So who made God?

Have you ever met an atheist? A lot of people seldom think deeply about their emotions, their consciences, their relationships with the world. They are agnostic. But atheists are quite sure there is no God. Atheists are rare, and rightly so.

Atheists often take the view that "science has all the answers". Science indeed has many answers. But the answers depend on the questions! My favourite scientific article is in an edition of the Encyclopaedia Britannica from the 1870's, describing in minute detail how malaria was the result of the vapours arising from swamps. The facts were all correct, the reasoning was completely logical, but nobody had realized the truth, that malaria was carried by mosquitoes!

We have also come to realize that the scientists who describe what they observe are not as objective as people once thought. Many of us would be dubious of the results of a "scientific" study into the relationship between smoking and cancer if it was commissioned by a tobacco company. And the same goes for a host of other "scientific" facts - the consequences of cutting down the Brazilian rainforest, the effect of legalizing marijuana, the relationship between televised violence and urban crime, between poverty and divorce, or wherever else people want to find a correlation.

This is not to say that science is useless. Far from it. The methods science uses - testing theory against experience - are essential tools in our walk through life. Science can tell us a lot about what is not true, even if it can tell us less about what really is true. And we do well to listen to scientific opinion about life and the universe around us, even if we feel that science cannot account for the full extent of our knowledge of the world, of God's love for us or of our own situation.

We sometimes sing a hymn which talks of God as "our maker, defender, redeemer and friend." Atheists tend to home in on the first of these, and to forget the other three. And they tend to forget the "our" - God is "our maker" and it is not part of our faith to speculate on where, when or how slugs, cockroaches, mosquitoes or disease bacteria originated. It is our own relationship with God which counts.

Even so, in the end we come back to the first chapter of Genesis. "In the beginning, God created heaven and earth." This was first and foremost an affirmation that God comes first, above all created objects. People were not to worship the sun or the stars or the objects around them. If we want to fit it in with our scientific outlook on life, we need to say that the whole machinery of creation, of cause and effect, depends on God. Cause and effect are linked in time, and time itself is God's creation. So the question of who made God is meaningless - before and after had no meaning without God, the Beginning and the End, the Alpha and the Omega.

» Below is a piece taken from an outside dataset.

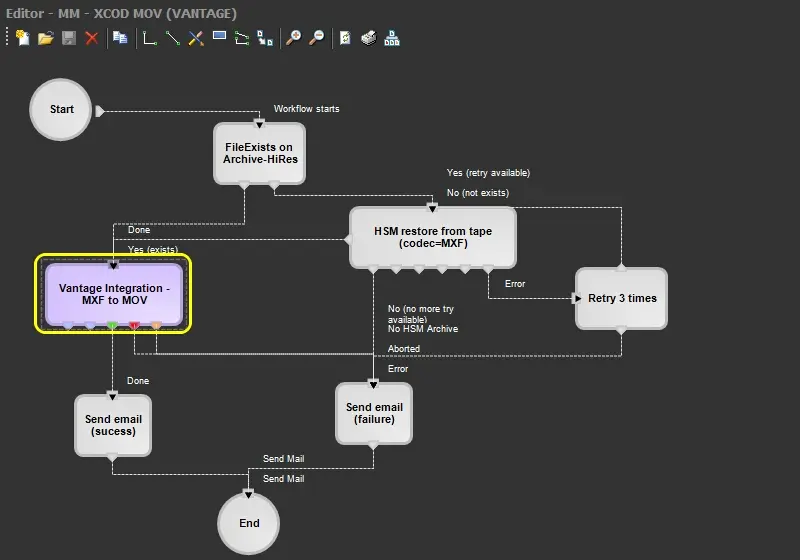The width and height of the screenshot is (800, 560).
Task: Select the right-angle connector tool
Action: tap(150, 38)
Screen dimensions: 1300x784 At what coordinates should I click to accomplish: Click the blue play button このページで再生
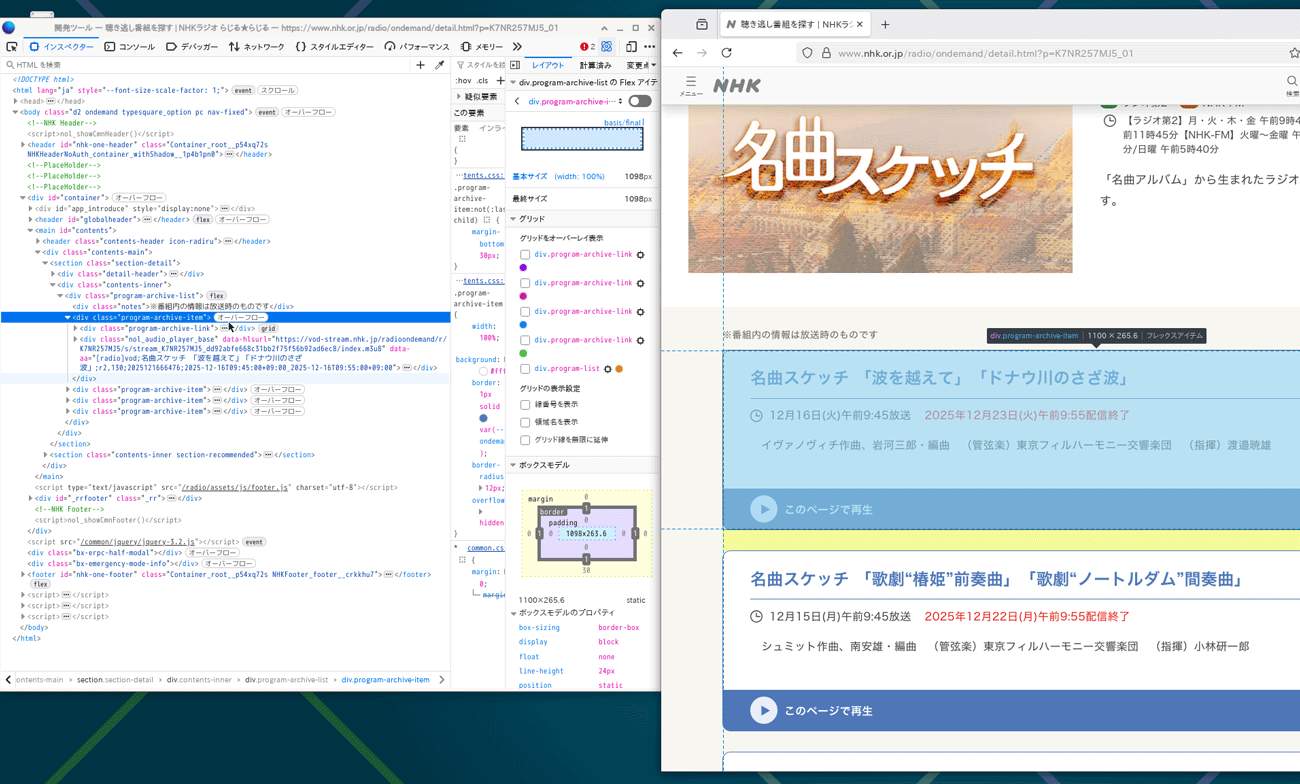[763, 710]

The descriptions at the beginning of Genesis are not there to answer scientific questions, but theological ones - what is our relationship with the world around us, and, above all, with God? Science at most can only describe that world, and can tell us little about how we should behave in it. When we say it is God's world, perhaps we are better not to use the various images from Genesis, but to affirm with Paul that "there is one God and Father of us all, who is above all, and through all, and in all." (Eph 4:6)

It is our relationship with God which matters. This relationship is something here and now, not in the past. It is not like the relationship between a potter and the pots in the potter's shop, even though the image lies behind the story of the Garden of Eden in Genesis 2, and behind the tale of Esau and Jacob in Romans 9. We are still clay, and we can still allow ourselves to be formed, to be used in God's service. God is still our maker, now, and we can still offer ourselves to be made now, just as we need to accept God, now too, as our defender, our redeemer, and our friend.